Wednesday, September second, 2009
Saramago is hanging up his blogging hat for the time being. The good news is, he needs the time to work on a new novel he will be publishing this winter, Cain, about sibling rivalry in Genesis. And he leaves the option open -- "If sometime I should feel the need to comment or opine about something, I'll knock on the door of the Notebook, the place where I like best to express myself."

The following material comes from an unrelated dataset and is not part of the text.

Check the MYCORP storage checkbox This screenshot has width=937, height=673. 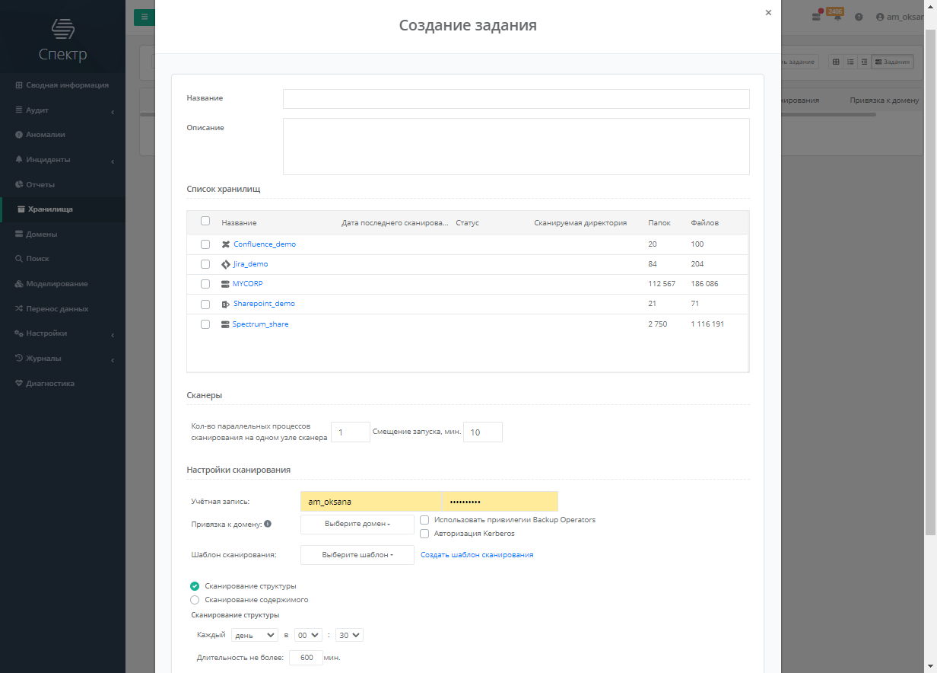click(205, 284)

Saturday, February 12th, 2011
It might seem peculiar to go to Saramago seeking reverence -- he is rather famously atheistic, maybe even intemperately so; he was notoriously denounced by the Catholic church heirarchy after publication of his final novel, Caín, when he said humanity would be better off without the Holy Bible. (And who am I, no Christian myself, to be seeking or discussing reverence? We'll leave that question by the side for now.) But: I found The Gospel According to Jesus Christ to be a superlatively reverent book, that quality was one of my favorite things about the book; and I am hoping as I start Caín that it will share that quality.

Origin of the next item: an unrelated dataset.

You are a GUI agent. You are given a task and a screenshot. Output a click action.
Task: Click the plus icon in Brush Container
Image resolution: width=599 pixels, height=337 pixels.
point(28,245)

Things are looking a little dodgy starting with the epigraph -- Saramago quotes chapter 11, verse 4 of St. Paul's letter to the Hebrews, and attributes it to the Libro de los disparates, roughly the "Book of Nonsense". I agree with Rafael Rodríguez Hernández that this is a lousy opening: it seems to me like Saramago ought to treat his source text with more respect...
Be that as it may, I'm enjoying the first few chapters. Eve and Adam are coming through nicely as characters, Saramago seems really to be interested in their humanity and their hardships. It looks like it will be a fun game to figure out which of Saramago's details are canonical and which are not -- for instance he has only a single Cherub guarding the gates of Eden, whom he identifies as Azael*; tradition assigns this role to two angels, Metatron and Melchisadec. But I will probably spend less time on this kind of thing as I get deeper into the story. Eve's flirtation with and implicit seduction of Azael is very strongly non-canonical/blasphemous, but it is rendered so lovingly that I am going to go along with it -- it is one of the high points of the first few chapters.
*Gustav Davidson's Dictionary of Angels identifies Azael as "one of 2 fallen angels (Aza is the other) who cohabited with Naamah, Lamech's daughter, and sired the sedim, Assyrian guardian spirits." Cool! I knew vaguely (based on Genesis 6:1-2) that there was angel-human cohabitation in the Abrahamic tradition but did not have any specifics.